SELECTED PASSAGE:
[Python-Dev] Socket timeout patch

Fri, 7 Jun 2002 13:40:36 -0400

On Fri, Jun 07 @ 12:29, Guido van Rossum wrote:
> First, a few new issues in this thread:
> 
> - On Windows, setting a timeout on a socket and then using s.makefile()
>   works as expected (the I/O operations on the file will time out
>   according to the timeout set on the socket).  This is because
>   makefile() returns a pseudo-file that calls s.recv() etc. on the
>   socket object.  But on Unix, s.makefile() on a socket with a timeout
>   is a disaster: because the socket is internally set to nonblocking
>   mode, all I/O operations will fail if they cannot be completed
>   immediately (effectively setting a timeout of 0 on the file).  I have
>   currently documented around this, but maybe it would be better if
>   makefile() used a pseudo-file on all platforms, for uniform behavior.
>   Thoughts?  I'm also thinking of implementing the socket wrapper (which
>   is currently a Python class that has a "real" socket object as an
>   instance variable) as a subclass of the real socket class instead.

  Glad to hear that _fileobject works well. Is there any benefit to
having the file code in C? I bet the python code isn't that much
slower. It does seem a shame to have to switch between the two. Maybe
one solution is that a makefile should set blocking back on if a
timeout exists? That would solve the problem and is a consistent
change since it only checks timeout behavior (= 2 lines of code). I'd
vote for using the python fileobject for both. Some profiling of the
two would be nice if you have the time.

LISTED RECORDS:
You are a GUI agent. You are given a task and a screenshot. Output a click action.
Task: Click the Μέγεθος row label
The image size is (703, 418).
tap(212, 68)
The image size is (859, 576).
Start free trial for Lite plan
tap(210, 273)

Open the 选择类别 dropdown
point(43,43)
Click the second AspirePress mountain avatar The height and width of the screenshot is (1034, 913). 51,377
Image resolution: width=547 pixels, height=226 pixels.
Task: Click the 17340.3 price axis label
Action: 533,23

WHAT IS ASKED:
1. Translate this sentence from the socket timeout message into German: "Is there any benefit to having the file code in C?"
2. List every distinct code name in the socket timeout message that is written either with a trailing pair of parentheses or with a leading underscore.
3. Proceed with the socket timeout message, writing on from its last sentence.

OUTPUTS FOR THE TASKS:
1. Gibt es einen Vorteil, den Dateicode in C zu haben?

2. s.makefile(), makefile(), s.recv(), _fileobject

3.
  Er, what's the difference between that and _socketobject in
socket.py? Why not just use the python bit consistently?

> - The original timeout socket code (in Python) by Tim O'Malley had a
>   global timeout which you could set so that *all* sockets
>   *automatically* had their timeout set.  This is nice if you want it
>   to affect library modules like urllib or ftplib.  That feature is
>   currently missing.  Should we add it?  (I have some concerns about
>   it, in that it might break other code -- and it doesn't seem wise to
>   do this for server-end sockets in general.  But it's a nice hack for
>   smaller programs.)

  Is it really so painful for apps to keep track of all their sockets
and then do something like:

     for sock in sock_list:
        sock.settimeout (blah)

  Why keep track of them in the socket module, unless there's already code
for this.

> >   Good stuff. The module needed a little work as I discovered as well
> > :)
> 
> ...and it still needs more.  There are still way too many #ifdefs in
> the code.

  Well, we agreed to do some clean-up in a separate patch but you seem
anxious to get it in there :)

> >   I think the tests should follow the same pattern as the
> > test_socket.py.  While adding my regression tests, I noted that the
> > general socket test suite could use some re-writing but I didn't feel
> > it appropriate to tackle it at that point. Perhaps a next patch?
> 
> Yes, please!

  Alrighty. I'll re-write the test_socket.py and do the test_timeout.py
as well.

> >   This was a concern from the beginning but we had some chat on the
> > dev list and concluded that any system supporting sockets has to
> > support select or some equivalent (hence the initial reason for using
> > the select module, although I agree it was expensive).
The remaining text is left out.